§ **COMPLETE THE FOLLOWING**:
• a. Reproduce, word for word, the portion of the forum thread on the over-sink end-grain cutting board starting at "## crampon (Apr" and ending at "(Jul 9, 2009)".
• b. Extend the forum thread about an end-grain cutting board spanning a sink, beginning immediately after its final sentence.

§ **SOURCE**:
☆ ☆ ☆ ☆ ☆
# End-grain cutting board to fit over sink - viability? Minimum thickness?



## crampon (Apr 4, 2012)

Hi folks, I'm a novice woodworker who's working on a few small things that we need around the house. The first project I'm thinking of taking on is an over-sink cutting board. Here's a pic of the kind of thing that I have in mind.

I'd like to do this with an end-grain board, but I'm wondering if an end-grain board will be strong enough to span the sink and hold up over time. Does anyone have any thoughts on this? If it is viable, how thick would an end-grain board need to be to support itself? Note that the material will most likely be rock maple, but I'm open to other suggestions.

Thanks all for your input.


----------



## MrRon (Jul 9, 2009)

I would make the cutting surface a bit larger than the sink opening and glue it to a piece of plywood that fits down into the sink opening. I would guess the board should be about an inch thick and all put together with an epoxy glue. End grain boards are meant for chopping. If you are not chopping, I would lay up the maple strips in a horizontal pattern.
☆ ☆ ☆ ☆ ☆
§ **SUPPLIED ENTRIES**:
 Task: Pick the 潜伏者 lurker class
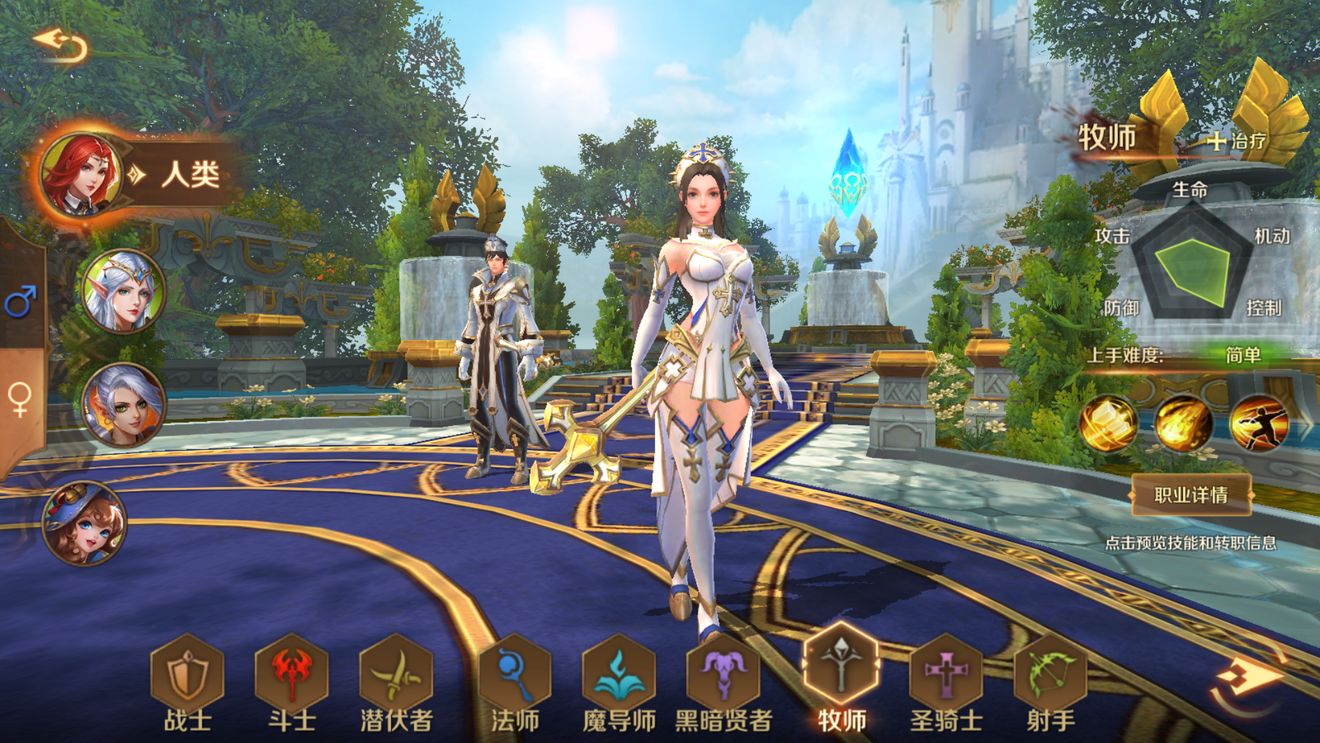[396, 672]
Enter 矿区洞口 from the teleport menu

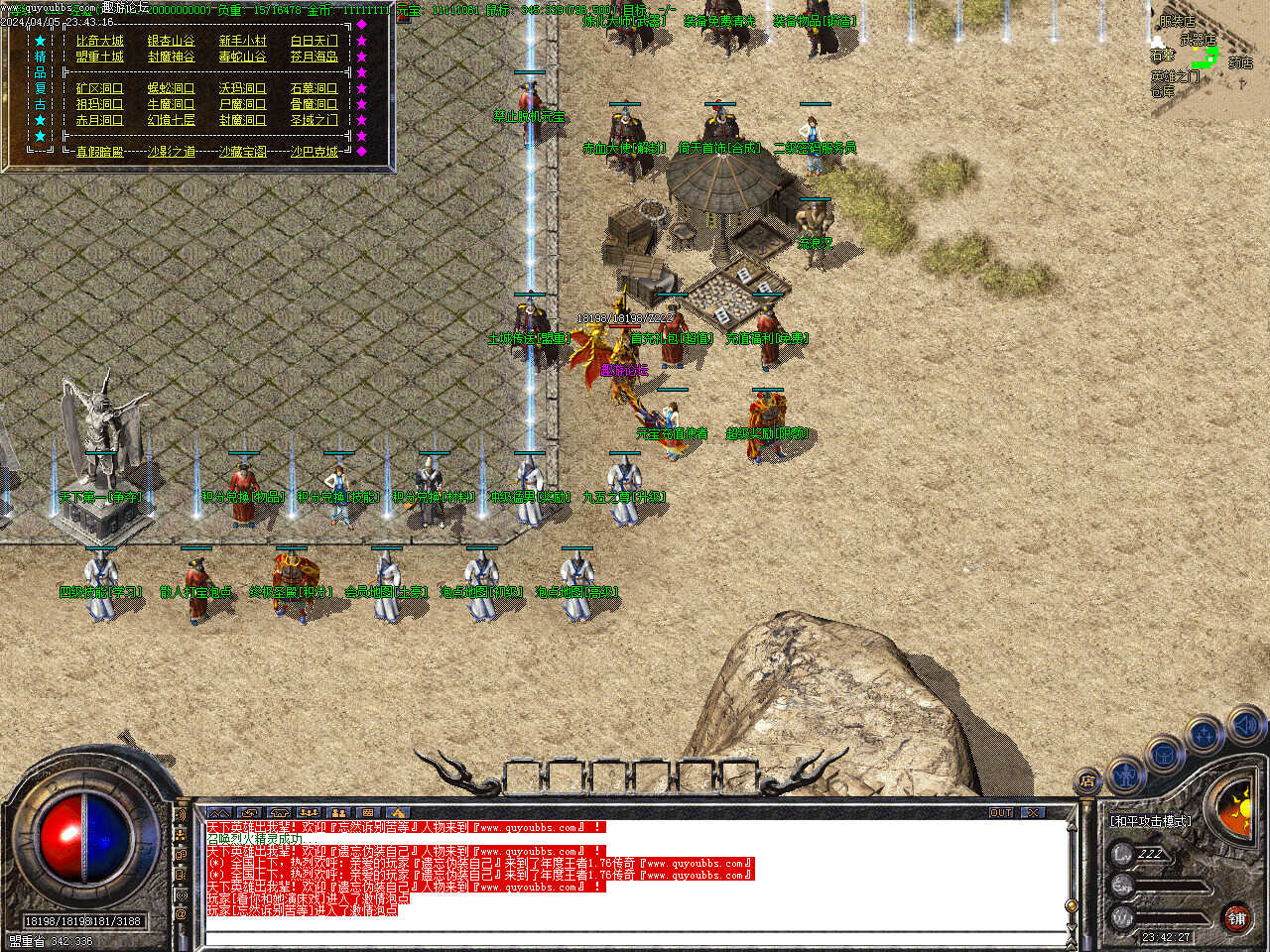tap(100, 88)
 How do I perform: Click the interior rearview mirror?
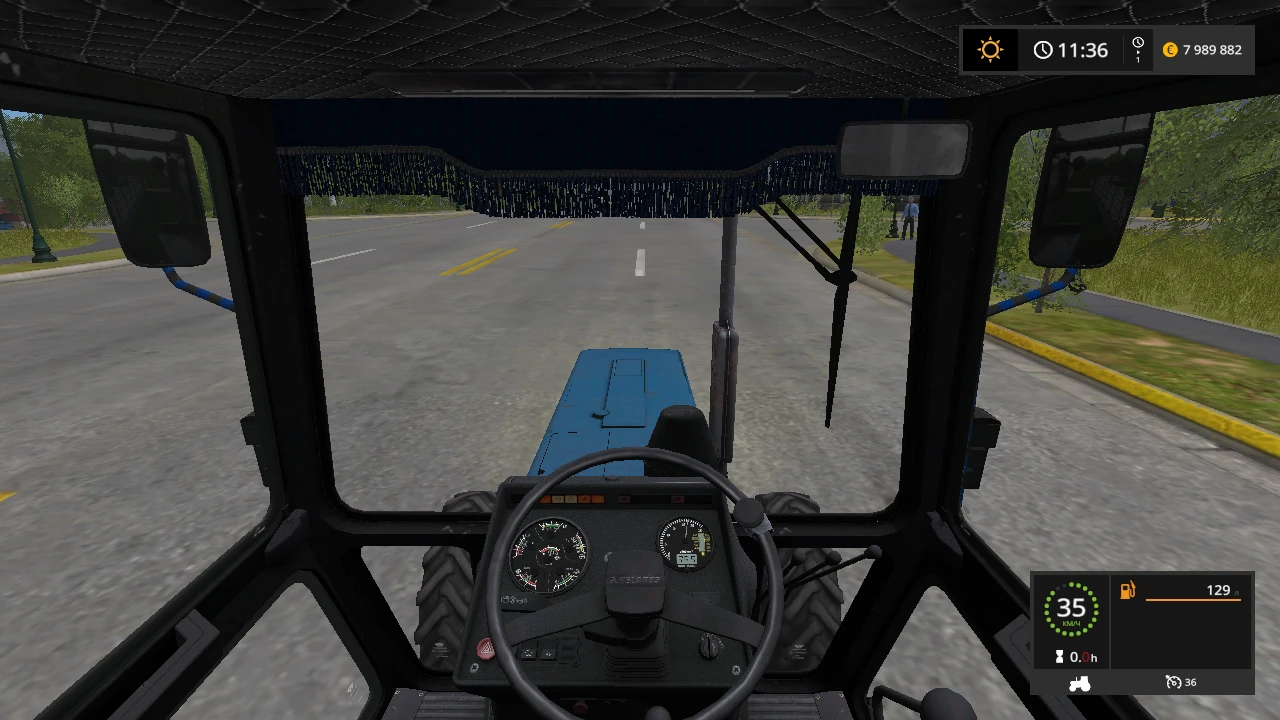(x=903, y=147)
☆ ☆ ☆ ☆ ☆
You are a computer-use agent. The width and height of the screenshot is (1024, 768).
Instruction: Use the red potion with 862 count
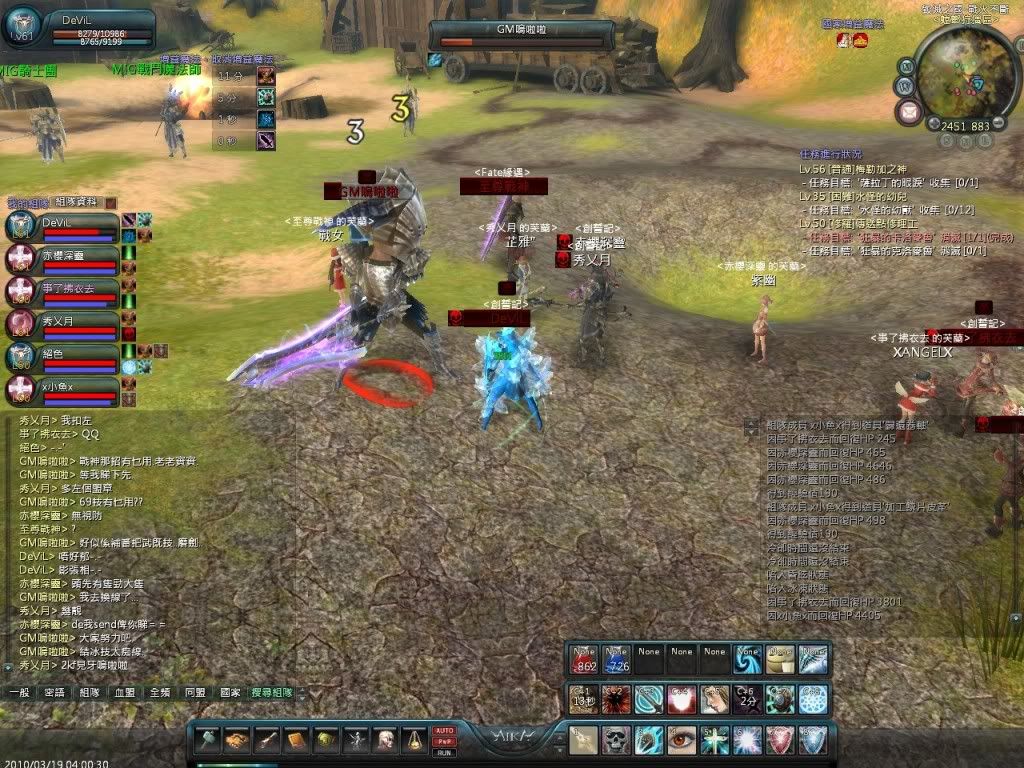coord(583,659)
☆ ☆ ☆ ☆ ☆
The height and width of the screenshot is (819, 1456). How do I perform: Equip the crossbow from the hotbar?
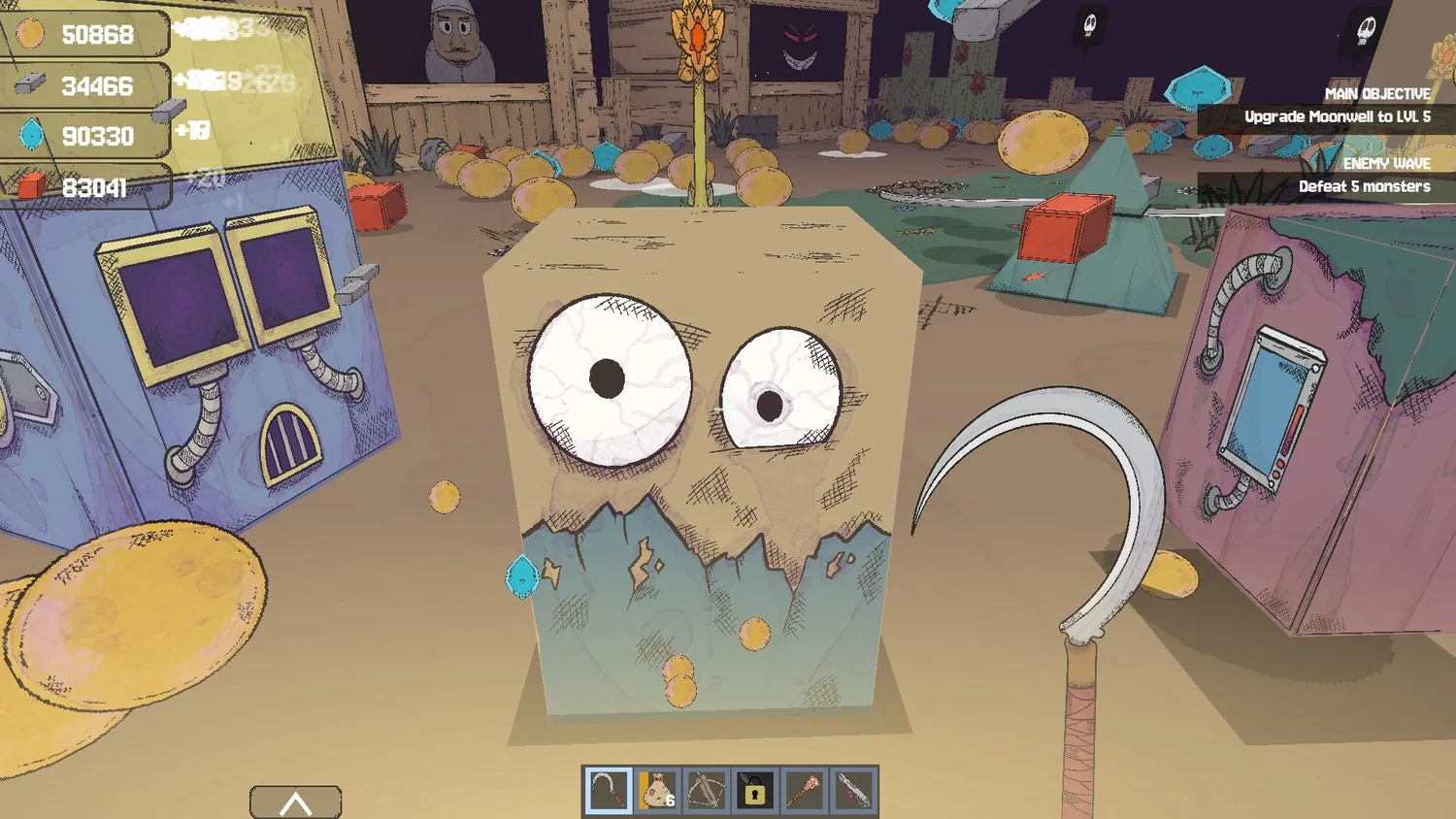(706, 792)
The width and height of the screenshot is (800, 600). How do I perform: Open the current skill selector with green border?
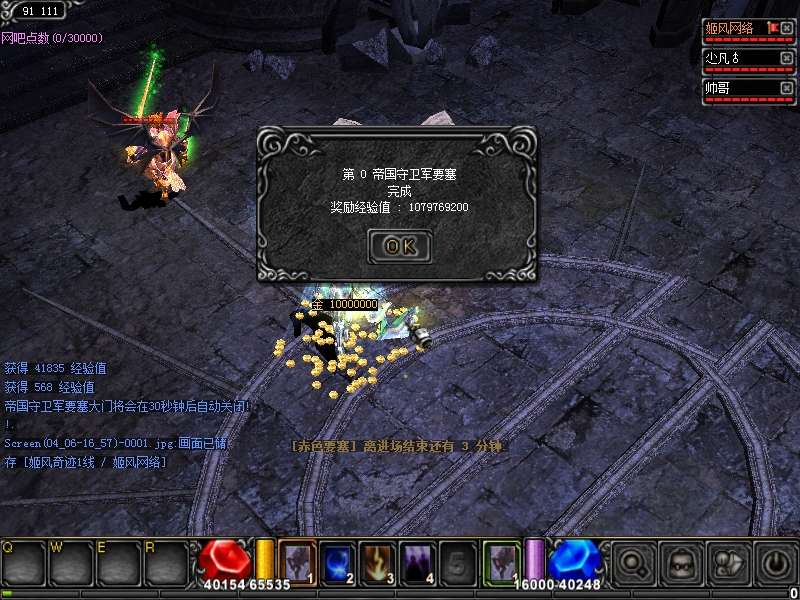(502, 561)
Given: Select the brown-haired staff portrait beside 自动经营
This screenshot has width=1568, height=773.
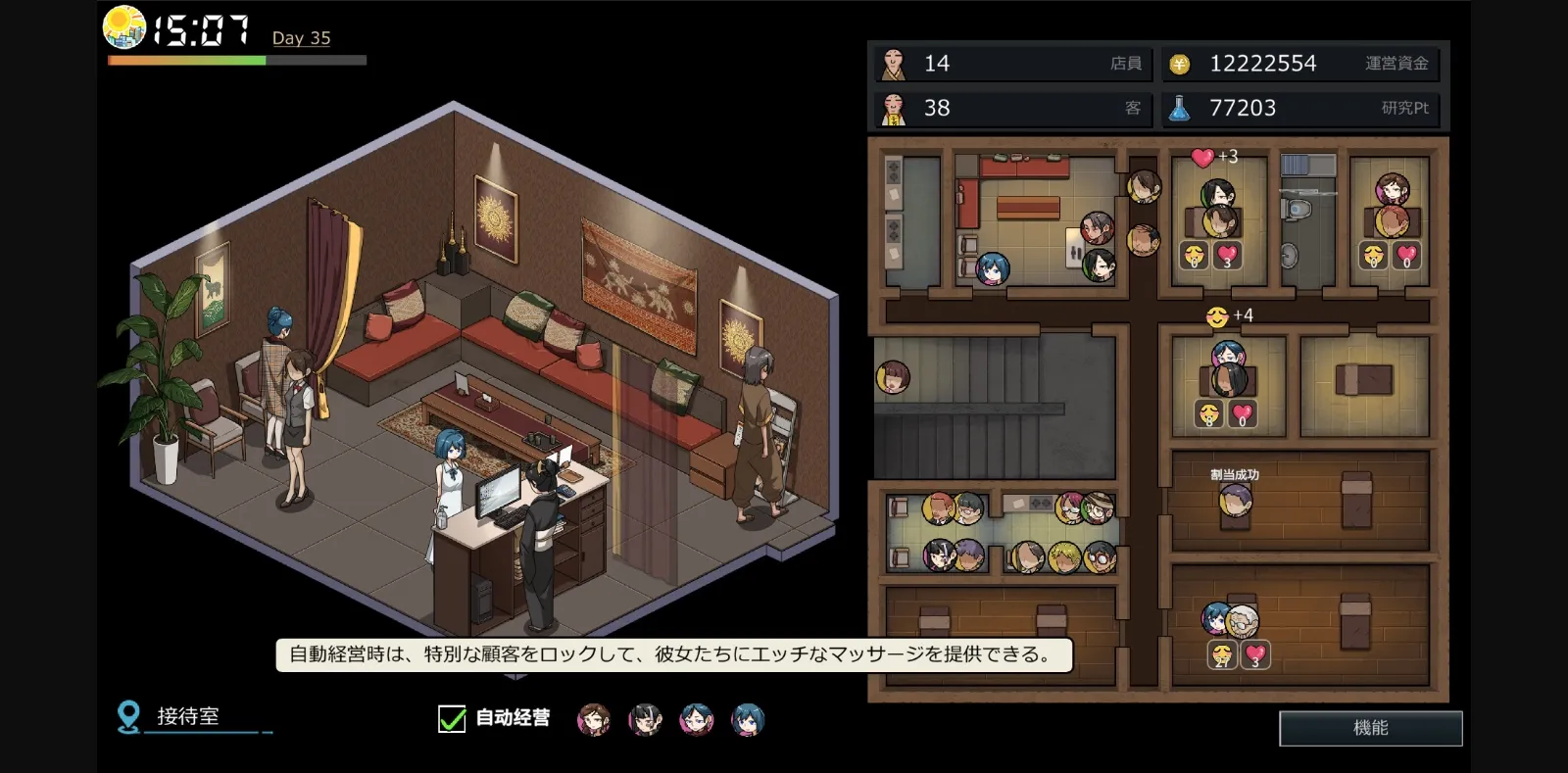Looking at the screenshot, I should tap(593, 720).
☆ ☆ ☆ ☆ ☆
§ **OUTPUTS**:
• a.
## crampon (Apr 4, 2012)

Hi folks, I'm a novice woodworker who's working on a few small things that we need around the house. The first project I'm thinking of taking on is an over-sink cutting board. Here's a pic of the kind of thing that I have in mind.

I'd like to do this with an end-grain board, but I'm wondering if an end-grain board will be strong enough to span the sink and hold up over time. Does anyone have any thoughts on this? If it is viable, how thick would an end-grain board need to be to support itself? Note that the material will most likely be rock maple, but I'm open to other suggestions.

Thanks all for your input.


----------



## MrRon (Jul 9, 2009)

• b.
----------



## bondogaposis (Dec 18, 2011)

I'll come right and say, "I'm agin it." If you notice that is not an end grain board in the picture. The strength of the overhang on an end grain board would be too weak for this application and would be liable to break. I'm also not in favor of the plywood idea either as it doesn't take into account wood movement which would surely occur over and over again as the board is being used in wet environment and then drying in between uses. The photo shows the best way to construct this type of board, long grain.


----------



## rad457 (Jun 15, 2013)

I like the look and design of the one in the picture, might be tempted to make one from some Red Cedar that I have taking up space?


----------



## HerbC (Jul 28, 2010)

Red cedar's not very hard. And the "aroma" (and the aromatic oils that produce it) might transfer to the food and modify the flavor of the food…

Herb


----------



## crampon (Apr 4, 2012)

Thanks everyone! Bondo Gaposis, your view was pretty persuasive, I'll do it like the picture, with the face grain up.

Thanks again to everyone for chiming in.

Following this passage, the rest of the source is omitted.